What the task requires
Search the records for lines with the word "computer" and copy each match.

Items from a dataset

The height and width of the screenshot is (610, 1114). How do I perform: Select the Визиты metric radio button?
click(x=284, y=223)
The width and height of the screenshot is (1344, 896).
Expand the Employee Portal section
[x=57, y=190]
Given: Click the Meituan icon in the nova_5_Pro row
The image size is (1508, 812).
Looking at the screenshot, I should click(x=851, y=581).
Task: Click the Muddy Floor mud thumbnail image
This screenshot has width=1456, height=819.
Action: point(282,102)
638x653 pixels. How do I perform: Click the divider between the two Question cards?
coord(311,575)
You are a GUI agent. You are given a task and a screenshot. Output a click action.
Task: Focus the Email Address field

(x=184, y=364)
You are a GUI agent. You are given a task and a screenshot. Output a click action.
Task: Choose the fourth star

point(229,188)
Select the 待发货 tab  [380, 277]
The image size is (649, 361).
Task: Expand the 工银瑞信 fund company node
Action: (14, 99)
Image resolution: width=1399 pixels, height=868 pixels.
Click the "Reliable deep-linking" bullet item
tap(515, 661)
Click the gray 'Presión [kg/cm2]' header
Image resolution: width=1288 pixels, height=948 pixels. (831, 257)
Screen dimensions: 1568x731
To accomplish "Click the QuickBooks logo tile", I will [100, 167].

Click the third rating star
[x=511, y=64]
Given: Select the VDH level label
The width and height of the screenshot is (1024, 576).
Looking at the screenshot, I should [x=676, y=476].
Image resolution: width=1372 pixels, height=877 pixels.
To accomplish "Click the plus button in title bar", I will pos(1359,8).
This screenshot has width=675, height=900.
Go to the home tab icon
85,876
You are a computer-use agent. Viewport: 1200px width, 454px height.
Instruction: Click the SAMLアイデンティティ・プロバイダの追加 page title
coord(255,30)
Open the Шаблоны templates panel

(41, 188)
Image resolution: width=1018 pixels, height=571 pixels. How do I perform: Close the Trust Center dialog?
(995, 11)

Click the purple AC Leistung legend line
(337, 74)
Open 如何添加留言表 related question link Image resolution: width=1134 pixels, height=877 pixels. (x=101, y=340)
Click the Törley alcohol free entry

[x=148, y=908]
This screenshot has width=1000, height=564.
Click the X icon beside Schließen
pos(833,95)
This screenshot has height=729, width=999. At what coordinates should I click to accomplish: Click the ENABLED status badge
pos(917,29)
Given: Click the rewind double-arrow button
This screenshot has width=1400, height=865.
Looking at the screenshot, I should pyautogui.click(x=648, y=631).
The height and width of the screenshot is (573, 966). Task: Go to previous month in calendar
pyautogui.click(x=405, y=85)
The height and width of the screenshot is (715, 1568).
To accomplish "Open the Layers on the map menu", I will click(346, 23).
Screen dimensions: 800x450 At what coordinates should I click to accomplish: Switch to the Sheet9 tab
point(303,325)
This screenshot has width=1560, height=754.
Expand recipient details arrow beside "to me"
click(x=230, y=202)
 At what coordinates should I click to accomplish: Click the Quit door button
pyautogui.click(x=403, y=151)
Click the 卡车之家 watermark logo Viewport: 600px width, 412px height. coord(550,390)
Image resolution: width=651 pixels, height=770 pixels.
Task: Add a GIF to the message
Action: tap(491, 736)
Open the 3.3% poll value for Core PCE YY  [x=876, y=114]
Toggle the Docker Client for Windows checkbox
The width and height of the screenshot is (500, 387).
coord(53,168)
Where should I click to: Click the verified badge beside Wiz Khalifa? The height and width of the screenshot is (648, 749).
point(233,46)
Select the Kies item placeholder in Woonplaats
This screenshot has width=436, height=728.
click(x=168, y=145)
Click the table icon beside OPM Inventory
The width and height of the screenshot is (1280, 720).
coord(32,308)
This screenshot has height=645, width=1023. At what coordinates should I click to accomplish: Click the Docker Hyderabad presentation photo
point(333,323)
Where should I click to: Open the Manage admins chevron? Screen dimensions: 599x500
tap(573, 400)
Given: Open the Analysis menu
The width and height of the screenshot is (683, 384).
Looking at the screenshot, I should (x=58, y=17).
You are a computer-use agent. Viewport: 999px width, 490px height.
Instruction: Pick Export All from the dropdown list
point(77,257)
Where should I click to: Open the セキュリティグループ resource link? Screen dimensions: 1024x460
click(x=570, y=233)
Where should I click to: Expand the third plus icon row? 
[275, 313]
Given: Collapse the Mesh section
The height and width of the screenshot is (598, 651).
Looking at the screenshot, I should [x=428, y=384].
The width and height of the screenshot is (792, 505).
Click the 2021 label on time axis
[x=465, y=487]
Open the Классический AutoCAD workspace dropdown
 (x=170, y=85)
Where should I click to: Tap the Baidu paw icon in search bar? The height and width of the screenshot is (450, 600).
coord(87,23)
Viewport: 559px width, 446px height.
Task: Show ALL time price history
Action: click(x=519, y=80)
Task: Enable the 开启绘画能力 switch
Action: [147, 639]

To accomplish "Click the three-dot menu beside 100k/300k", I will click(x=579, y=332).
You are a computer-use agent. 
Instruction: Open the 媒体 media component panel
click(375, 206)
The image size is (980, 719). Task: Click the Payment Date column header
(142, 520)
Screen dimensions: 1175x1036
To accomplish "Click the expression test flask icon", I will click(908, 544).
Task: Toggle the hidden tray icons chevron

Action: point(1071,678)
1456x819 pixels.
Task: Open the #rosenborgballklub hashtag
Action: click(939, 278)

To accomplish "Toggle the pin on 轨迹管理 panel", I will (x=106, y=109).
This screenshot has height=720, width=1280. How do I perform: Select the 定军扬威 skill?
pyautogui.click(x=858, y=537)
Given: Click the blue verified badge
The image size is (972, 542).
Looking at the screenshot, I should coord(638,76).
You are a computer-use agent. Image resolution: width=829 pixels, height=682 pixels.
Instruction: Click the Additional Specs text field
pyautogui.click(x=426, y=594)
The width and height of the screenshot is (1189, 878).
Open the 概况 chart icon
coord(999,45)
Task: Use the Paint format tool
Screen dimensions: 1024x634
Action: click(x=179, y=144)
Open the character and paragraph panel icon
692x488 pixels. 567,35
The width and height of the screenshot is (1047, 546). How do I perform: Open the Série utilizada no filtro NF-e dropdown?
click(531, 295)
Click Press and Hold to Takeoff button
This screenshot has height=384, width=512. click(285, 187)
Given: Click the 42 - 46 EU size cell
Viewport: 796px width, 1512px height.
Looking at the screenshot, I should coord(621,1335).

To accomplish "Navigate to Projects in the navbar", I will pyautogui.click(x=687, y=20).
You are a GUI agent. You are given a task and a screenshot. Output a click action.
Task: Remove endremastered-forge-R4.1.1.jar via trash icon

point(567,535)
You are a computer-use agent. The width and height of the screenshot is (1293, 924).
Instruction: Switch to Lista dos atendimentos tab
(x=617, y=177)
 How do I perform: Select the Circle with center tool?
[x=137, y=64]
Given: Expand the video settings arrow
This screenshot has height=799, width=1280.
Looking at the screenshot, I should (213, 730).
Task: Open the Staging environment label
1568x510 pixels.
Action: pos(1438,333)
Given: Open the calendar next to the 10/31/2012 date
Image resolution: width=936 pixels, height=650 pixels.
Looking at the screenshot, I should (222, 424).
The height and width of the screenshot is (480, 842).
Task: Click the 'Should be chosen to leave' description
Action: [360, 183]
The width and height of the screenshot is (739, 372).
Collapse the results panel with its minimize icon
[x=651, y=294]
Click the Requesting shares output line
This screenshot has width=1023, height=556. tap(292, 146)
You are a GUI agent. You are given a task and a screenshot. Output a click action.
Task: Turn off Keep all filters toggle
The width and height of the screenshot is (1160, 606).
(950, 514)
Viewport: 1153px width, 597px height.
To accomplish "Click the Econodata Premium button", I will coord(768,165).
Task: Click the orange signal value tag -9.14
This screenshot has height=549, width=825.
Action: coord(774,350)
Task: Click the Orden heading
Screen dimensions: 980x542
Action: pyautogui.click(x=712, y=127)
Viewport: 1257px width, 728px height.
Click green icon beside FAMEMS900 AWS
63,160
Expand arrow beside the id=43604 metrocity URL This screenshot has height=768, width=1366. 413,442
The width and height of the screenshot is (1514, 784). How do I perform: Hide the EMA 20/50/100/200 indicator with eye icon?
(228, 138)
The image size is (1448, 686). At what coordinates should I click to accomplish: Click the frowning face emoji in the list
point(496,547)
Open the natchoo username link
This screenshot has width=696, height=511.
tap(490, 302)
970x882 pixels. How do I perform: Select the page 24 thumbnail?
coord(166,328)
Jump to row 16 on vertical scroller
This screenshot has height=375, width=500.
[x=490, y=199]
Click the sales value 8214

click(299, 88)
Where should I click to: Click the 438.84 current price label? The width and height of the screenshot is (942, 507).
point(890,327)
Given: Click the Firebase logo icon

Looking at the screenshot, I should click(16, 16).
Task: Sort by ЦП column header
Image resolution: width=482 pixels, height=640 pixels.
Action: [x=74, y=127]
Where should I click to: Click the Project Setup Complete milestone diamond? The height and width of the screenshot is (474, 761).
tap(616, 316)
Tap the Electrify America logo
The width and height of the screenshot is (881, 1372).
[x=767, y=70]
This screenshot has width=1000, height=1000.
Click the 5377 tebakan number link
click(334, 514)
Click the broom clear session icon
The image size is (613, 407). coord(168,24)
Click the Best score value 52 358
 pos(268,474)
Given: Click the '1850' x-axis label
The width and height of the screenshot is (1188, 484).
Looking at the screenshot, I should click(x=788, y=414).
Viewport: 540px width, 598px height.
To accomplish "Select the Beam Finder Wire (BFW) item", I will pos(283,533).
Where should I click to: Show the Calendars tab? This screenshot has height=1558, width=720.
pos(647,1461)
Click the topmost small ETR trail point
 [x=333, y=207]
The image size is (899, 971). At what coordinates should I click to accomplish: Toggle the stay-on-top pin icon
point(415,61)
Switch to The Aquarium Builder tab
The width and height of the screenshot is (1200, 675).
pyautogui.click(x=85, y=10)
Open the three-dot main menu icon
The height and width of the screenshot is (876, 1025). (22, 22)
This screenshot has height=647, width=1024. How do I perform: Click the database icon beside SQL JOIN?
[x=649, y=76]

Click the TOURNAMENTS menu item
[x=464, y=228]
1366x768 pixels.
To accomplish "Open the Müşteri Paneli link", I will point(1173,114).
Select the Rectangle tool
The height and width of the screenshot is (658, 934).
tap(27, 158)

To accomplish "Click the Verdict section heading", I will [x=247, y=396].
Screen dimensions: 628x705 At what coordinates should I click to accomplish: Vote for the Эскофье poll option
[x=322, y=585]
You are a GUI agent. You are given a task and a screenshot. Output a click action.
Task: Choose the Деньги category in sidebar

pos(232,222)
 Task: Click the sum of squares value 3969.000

Finished exercise
You are a computer-use agent. Viewport: 1200px width, 454px height.
You are a computer-use agent. Viewport: 999px width, 490px height.
You are a computer-use agent. 
You are a computer-use agent. Image resolution: width=829 pixels, height=682 pixels.
You are a computer-use agent. The width and height of the screenshot is (1293, 924).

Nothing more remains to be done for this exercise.